• [Exercise brief] With "computer" as the search word, show every line of the material that has it.

• [Provided data]
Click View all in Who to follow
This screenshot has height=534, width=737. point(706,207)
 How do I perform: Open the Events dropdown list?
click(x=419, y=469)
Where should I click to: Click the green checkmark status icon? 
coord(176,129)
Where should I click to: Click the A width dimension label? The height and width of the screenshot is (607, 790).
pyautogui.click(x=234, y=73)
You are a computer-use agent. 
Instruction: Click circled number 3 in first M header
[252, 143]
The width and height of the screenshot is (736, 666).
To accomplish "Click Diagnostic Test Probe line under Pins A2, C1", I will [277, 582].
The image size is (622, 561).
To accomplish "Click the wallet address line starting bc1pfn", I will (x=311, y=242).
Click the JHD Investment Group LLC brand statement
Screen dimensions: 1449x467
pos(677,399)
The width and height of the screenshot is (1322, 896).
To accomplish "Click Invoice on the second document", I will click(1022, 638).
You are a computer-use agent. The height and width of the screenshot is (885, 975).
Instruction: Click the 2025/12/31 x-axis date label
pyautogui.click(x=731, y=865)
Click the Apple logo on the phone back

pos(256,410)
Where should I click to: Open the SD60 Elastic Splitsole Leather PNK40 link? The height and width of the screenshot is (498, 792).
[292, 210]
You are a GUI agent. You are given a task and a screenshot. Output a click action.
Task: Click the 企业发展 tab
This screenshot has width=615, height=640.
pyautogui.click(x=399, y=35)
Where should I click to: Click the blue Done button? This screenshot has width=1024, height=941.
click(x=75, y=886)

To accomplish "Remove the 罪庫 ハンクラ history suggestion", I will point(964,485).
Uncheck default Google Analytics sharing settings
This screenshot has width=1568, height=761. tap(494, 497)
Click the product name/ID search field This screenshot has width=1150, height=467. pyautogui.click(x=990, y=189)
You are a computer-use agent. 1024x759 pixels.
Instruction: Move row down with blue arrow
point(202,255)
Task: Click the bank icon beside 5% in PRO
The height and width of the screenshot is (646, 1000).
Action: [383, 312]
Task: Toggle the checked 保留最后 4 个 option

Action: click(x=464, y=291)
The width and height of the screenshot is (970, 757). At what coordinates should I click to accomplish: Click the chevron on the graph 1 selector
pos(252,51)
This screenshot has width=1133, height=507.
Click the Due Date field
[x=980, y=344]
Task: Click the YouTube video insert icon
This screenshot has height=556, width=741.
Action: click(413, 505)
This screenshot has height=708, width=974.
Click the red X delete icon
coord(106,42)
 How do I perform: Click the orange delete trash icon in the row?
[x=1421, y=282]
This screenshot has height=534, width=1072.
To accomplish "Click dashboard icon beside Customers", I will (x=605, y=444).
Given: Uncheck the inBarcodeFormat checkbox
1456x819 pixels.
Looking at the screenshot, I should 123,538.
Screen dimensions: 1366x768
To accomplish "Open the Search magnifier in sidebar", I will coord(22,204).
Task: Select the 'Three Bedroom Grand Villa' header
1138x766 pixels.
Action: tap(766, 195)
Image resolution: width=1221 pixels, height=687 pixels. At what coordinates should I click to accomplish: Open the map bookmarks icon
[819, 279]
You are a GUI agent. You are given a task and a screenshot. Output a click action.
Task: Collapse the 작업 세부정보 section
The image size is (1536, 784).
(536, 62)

• [Exercise answer]
You are a computer-use agent. 
You are a computer-use agent. The height and width of the screenshot is (885, 975).
You are a computer-use agent. 1024x759 pixels.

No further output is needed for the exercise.